Grace's Guide is the leading source of historical information on industry and manufacturing in Britain. This web publication contains 142,033 pages of information and 227,610 images on early companies, their products and the people who designed and built them.
Edward Mackenzie (1811-1880)
Brother of William Mackenzie
1880 Obituary 
Mr. Edward Mackenzie, of Fawley-court, Henley-on-Thames, has passed away at the age of 70. He had a severe paralytic seizure about four years ago, but he recovered from this, and was in the enjoyment of good health until three weeks ago; upon returning from his estates in Scotland, he was visited with a renewal of the seizure. His system had been too much shaken to resist this second attack, which ended fatally on Monday last.
He was the youngest son of the late Mr. Alexander Mackenzie, C.E., of Fairburn, in Ross-shire, and was twice married; first, to a Miss Dalziel, of the Craigs, County Dumfries; and secondly, to Miss Ellen Mullett, who survives him.

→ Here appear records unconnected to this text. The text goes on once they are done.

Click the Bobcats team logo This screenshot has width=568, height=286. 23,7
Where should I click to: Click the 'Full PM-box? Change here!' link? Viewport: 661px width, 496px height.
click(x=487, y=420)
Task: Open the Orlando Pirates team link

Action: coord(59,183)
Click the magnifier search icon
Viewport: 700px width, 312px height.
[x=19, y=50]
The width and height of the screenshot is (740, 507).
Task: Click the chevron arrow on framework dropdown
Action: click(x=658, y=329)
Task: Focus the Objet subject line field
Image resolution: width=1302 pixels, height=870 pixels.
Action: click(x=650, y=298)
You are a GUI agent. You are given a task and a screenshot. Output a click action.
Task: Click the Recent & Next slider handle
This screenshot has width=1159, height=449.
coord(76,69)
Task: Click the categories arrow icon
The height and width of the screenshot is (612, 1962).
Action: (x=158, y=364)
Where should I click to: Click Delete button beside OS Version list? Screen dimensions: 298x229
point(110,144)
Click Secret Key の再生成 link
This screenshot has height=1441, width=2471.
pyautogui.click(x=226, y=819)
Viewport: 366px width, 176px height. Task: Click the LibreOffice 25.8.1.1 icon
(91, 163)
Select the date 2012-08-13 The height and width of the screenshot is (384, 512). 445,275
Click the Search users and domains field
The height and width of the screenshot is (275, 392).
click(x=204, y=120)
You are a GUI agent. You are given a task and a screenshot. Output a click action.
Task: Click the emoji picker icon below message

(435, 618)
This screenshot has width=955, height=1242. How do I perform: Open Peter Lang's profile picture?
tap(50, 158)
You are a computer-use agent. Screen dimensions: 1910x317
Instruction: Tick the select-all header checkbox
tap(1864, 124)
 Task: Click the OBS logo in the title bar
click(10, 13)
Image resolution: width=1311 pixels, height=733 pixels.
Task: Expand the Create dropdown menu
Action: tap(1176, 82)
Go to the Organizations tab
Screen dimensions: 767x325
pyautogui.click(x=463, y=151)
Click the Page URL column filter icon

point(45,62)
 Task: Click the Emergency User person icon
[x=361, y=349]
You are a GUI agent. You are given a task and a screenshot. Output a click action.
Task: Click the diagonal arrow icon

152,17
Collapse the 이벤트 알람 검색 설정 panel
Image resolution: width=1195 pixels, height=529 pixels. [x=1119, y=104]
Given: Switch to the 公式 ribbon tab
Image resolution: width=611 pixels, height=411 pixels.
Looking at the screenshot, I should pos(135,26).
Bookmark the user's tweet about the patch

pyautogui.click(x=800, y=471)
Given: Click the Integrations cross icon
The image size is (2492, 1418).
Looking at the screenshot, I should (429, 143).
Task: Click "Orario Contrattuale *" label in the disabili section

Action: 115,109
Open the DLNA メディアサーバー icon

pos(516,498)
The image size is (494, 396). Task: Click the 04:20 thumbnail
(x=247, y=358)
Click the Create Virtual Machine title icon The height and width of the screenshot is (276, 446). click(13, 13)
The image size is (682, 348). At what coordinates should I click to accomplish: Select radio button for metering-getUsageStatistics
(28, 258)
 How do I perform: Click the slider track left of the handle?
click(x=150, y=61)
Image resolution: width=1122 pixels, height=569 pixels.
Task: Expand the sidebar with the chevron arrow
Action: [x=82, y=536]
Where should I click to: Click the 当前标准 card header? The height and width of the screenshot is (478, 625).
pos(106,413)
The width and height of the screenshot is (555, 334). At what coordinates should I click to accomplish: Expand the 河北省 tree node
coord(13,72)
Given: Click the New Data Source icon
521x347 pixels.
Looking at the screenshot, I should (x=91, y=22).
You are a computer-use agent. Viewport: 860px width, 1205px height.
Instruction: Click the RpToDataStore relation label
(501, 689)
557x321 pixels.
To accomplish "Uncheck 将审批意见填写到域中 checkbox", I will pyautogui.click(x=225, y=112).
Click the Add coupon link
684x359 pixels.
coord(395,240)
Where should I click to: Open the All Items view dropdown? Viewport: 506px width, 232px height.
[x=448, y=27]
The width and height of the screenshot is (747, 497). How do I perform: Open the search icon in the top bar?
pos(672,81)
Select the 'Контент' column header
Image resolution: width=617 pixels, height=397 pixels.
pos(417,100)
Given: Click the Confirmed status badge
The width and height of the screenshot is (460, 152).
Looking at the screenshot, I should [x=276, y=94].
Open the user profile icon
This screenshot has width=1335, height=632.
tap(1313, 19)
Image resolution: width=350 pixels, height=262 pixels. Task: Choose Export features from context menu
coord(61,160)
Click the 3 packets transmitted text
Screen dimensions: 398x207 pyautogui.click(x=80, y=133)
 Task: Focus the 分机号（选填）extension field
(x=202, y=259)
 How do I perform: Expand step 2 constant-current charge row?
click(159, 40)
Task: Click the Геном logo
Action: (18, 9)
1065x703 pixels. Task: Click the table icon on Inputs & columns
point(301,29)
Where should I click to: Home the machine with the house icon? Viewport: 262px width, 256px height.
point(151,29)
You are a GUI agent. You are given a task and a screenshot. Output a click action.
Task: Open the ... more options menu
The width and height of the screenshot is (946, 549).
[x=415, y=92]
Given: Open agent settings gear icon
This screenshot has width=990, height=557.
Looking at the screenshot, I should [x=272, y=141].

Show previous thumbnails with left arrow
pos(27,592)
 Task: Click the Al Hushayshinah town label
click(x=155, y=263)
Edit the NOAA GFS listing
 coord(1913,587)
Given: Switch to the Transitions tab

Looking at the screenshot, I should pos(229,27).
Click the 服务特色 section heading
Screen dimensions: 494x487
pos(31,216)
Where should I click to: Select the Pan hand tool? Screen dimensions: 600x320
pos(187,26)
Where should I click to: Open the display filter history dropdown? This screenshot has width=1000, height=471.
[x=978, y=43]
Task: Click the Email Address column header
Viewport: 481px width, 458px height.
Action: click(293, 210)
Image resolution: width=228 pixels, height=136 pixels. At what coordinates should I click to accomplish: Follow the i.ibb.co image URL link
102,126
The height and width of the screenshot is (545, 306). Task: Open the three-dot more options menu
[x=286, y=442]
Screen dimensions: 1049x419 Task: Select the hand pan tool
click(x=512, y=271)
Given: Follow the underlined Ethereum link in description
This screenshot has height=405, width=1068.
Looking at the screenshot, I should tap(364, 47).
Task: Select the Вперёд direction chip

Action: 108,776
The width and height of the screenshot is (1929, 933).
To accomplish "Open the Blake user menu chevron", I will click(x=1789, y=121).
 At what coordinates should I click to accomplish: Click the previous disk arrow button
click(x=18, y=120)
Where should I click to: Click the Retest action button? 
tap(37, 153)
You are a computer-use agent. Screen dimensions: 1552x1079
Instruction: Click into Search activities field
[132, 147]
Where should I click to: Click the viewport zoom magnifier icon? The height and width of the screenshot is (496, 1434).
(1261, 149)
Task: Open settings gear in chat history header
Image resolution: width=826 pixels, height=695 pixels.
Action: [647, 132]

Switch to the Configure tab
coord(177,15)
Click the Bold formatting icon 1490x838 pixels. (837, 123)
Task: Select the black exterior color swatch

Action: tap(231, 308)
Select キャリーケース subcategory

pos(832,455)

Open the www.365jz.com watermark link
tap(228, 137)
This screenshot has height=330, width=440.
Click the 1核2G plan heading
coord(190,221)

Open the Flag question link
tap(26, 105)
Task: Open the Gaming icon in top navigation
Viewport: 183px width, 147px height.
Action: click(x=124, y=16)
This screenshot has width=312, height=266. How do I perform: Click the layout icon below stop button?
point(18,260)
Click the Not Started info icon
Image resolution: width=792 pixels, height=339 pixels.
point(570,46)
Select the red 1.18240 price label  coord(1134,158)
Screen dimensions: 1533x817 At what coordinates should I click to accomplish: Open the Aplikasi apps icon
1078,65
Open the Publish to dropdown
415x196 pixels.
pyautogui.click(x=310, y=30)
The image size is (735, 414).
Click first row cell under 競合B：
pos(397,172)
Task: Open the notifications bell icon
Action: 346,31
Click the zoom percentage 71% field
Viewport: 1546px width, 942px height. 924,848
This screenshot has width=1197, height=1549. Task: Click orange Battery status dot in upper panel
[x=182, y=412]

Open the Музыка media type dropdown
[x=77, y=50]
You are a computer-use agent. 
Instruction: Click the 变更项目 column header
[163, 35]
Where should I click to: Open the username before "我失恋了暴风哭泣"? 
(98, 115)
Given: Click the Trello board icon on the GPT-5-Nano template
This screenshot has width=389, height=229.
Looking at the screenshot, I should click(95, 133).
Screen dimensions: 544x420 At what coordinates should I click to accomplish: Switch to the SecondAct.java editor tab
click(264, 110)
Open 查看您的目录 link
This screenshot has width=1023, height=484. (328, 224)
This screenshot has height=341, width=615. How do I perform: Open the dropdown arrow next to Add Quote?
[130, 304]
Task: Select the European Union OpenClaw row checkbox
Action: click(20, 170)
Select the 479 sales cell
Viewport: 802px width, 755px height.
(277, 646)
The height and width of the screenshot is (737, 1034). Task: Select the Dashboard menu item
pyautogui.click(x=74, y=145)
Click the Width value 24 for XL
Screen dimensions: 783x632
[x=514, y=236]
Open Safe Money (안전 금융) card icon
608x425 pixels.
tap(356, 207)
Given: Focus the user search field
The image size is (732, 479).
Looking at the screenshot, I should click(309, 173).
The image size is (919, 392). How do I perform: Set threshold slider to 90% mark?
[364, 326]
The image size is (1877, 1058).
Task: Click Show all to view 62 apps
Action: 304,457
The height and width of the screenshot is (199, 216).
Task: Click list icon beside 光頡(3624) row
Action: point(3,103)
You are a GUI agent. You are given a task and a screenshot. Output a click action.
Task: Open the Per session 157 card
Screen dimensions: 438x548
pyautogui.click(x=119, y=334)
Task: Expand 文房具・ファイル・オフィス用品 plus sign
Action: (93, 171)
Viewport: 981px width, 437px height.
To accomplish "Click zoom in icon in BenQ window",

He leaves behind him a colossal fortune, made as a civil engineer and contractor. He was a man of mark in connexion with his elder brother, the late Mr. William Mackenzie, and the late Mr. Brassey, in the early and palmy days of the railways, they being the contractors for gigantic works in France and England. They were all men of great administrative powers.
Mr. Mackenzie lived for a quarter of a century at Fawley-court, which estate he purchased on retiring from business. The house abounds with valuable paintings and works of art; it was built by Sir Christopher Wren after the demolition of the former mansion during the great rebellion. Mr. Edward Mackenzie was a magistrate and deputy-lieutenant of the county of Oxford, and served the office of high sheriff of that county in 1862-3.